• [Problem]: Below are entries. Copy exactly the lines running from the line that holds "[Guy Laurens , Marita" to the line that holds "Conférence : Spiritualité et médiumnité (213, 830)", with both ends included.

[Stored data]

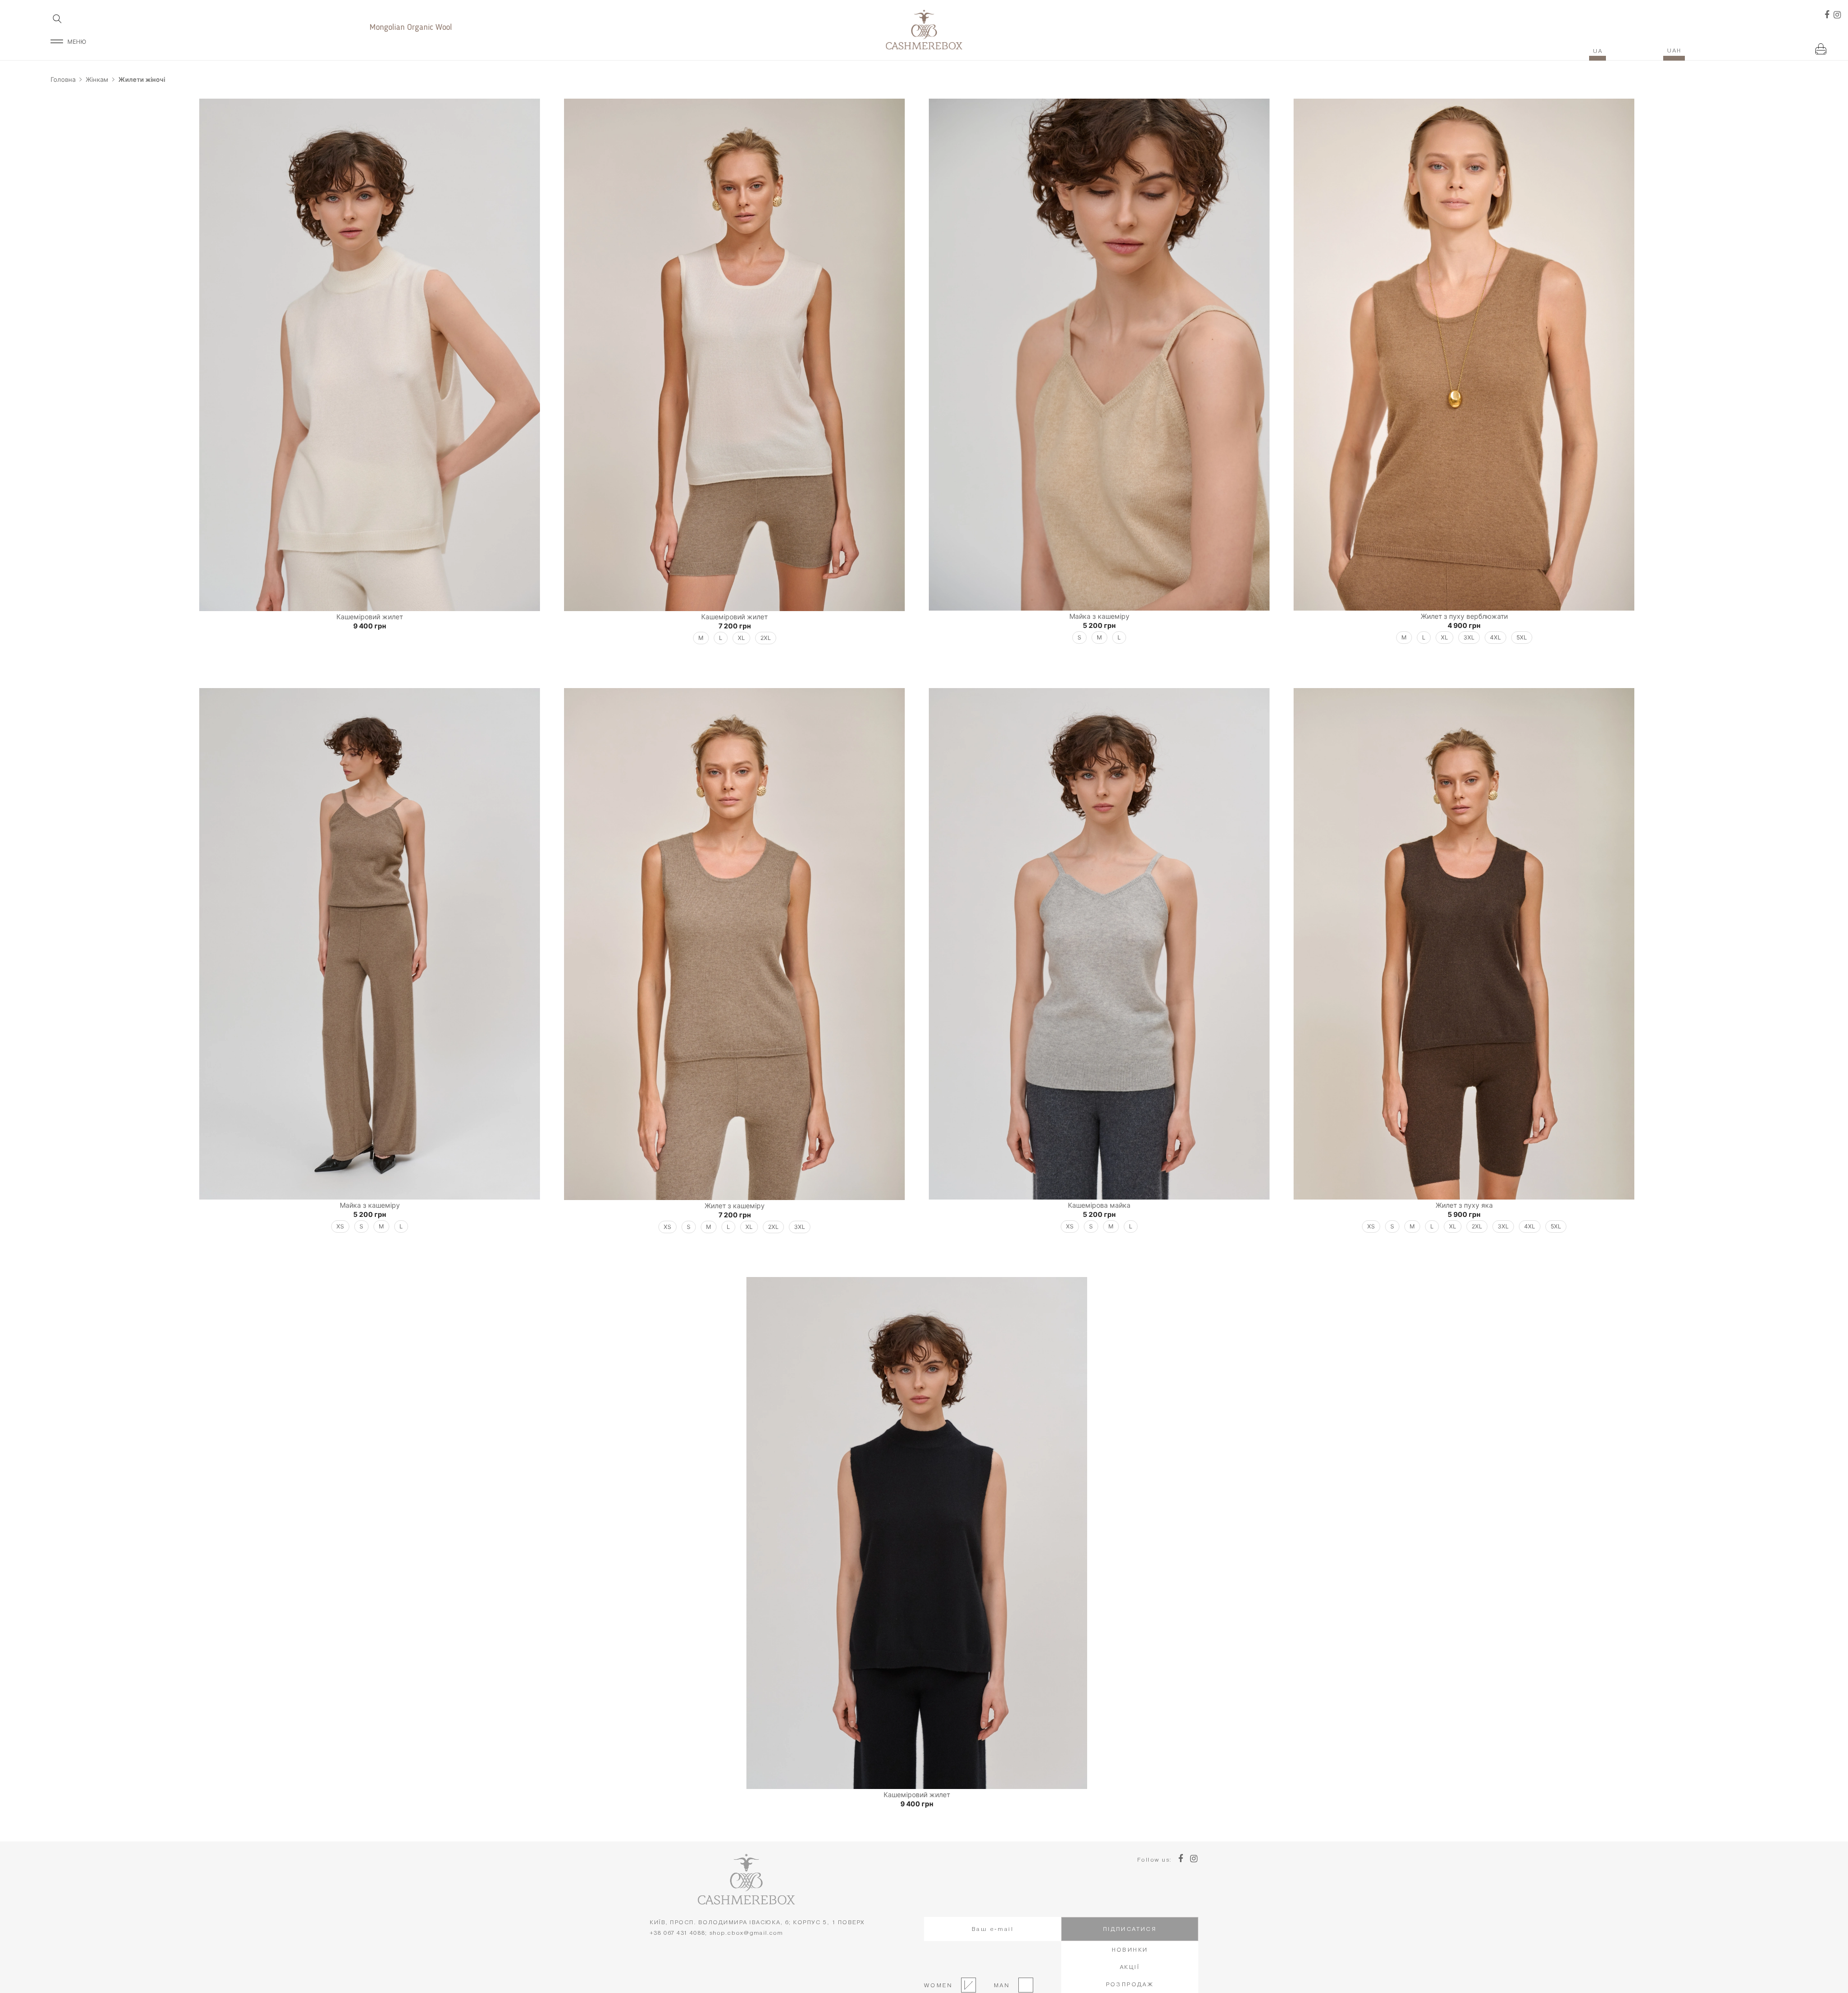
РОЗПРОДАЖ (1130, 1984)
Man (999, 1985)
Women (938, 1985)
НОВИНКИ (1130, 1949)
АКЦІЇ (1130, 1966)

* * *

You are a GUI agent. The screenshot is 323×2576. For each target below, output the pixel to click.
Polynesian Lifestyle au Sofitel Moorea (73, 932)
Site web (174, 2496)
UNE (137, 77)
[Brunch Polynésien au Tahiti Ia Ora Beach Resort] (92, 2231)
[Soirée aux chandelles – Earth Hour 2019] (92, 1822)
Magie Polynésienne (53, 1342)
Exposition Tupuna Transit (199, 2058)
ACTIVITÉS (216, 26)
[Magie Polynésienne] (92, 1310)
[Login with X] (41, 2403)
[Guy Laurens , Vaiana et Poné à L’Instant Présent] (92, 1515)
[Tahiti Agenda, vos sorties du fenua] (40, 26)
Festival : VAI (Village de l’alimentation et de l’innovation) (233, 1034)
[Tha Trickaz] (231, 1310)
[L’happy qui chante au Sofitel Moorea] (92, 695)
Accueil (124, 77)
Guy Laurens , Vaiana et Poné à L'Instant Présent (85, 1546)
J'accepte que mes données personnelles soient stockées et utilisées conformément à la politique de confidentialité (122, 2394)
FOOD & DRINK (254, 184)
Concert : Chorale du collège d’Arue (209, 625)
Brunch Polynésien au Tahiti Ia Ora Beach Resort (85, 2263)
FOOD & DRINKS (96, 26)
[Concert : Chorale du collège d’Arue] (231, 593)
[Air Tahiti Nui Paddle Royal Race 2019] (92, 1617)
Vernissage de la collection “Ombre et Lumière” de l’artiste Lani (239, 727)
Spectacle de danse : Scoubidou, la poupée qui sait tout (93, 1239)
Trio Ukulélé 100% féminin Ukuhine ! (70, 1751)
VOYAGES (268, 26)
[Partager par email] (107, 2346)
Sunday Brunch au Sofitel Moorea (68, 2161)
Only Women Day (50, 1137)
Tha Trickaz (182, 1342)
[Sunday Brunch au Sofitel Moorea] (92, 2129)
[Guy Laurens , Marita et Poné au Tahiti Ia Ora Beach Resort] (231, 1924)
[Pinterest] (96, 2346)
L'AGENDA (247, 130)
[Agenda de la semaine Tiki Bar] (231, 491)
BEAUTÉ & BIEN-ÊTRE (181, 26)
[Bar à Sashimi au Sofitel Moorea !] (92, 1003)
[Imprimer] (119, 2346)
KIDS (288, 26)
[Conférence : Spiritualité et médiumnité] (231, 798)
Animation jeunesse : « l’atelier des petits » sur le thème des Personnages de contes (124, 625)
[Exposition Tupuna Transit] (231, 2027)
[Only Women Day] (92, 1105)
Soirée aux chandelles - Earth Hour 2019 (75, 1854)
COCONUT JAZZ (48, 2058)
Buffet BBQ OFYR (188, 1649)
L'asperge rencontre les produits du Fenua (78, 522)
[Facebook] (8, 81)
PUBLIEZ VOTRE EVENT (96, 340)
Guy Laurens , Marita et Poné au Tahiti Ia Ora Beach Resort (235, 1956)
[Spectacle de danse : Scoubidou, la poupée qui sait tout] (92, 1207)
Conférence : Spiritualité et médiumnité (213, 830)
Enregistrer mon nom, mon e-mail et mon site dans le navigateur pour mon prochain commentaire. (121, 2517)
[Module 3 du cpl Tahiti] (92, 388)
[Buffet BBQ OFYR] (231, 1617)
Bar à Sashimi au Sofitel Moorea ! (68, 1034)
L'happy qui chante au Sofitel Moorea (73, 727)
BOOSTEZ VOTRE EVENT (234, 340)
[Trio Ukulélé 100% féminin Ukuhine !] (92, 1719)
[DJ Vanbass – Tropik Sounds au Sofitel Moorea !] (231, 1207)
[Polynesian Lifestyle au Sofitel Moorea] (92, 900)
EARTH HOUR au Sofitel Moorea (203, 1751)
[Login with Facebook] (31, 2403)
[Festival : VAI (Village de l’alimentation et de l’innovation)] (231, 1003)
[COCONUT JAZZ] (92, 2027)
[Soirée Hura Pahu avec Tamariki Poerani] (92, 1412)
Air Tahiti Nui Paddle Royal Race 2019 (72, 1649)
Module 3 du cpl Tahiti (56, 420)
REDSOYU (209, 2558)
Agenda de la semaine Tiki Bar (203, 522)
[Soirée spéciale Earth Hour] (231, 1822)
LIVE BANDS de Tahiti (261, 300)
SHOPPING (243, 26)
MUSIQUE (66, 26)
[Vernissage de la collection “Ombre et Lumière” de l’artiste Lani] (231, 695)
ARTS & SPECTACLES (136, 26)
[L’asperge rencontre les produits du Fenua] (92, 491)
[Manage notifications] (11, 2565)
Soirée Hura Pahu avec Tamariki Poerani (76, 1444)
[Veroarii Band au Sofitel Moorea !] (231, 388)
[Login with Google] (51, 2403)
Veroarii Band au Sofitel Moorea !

• [Solution]:
[Guy Laurens , Marita et Poné au Tahiti Ia Ora Beach Resort] (231, 1924)
[Pinterest] (96, 2346)
L'AGENDA (247, 130)
[Agenda de la semaine Tiki Bar] (231, 491)
BEAUTÉ & BIEN-ÊTRE (181, 26)
[Bar à Sashimi au Sofitel Moorea !] (92, 1003)
[Imprimer] (119, 2346)
KIDS (288, 26)
[Conférence : Spiritualité et médiumnité] (231, 798)
Animation jeunesse : « l’atelier des petits » sur le thème des Personnages de contes (124, 625)
[Exposition Tupuna Transit] (231, 2027)
[Only Women Day] (92, 1105)
Soirée aux chandelles - Earth Hour 2019 (75, 1854)
COCONUT JAZZ (48, 2058)
Buffet BBQ OFYR (188, 1649)
L'asperge rencontre les produits du Fenua (78, 522)
[Facebook] (8, 81)
PUBLIEZ VOTRE EVENT (96, 340)
Guy Laurens , Marita et Poné au Tahiti Ia Ora Beach Resort (235, 1956)
[Spectacle de danse : Scoubidou, la poupée qui sait tout] (92, 1207)
Conférence : Spiritualité et médiumnité (213, 830)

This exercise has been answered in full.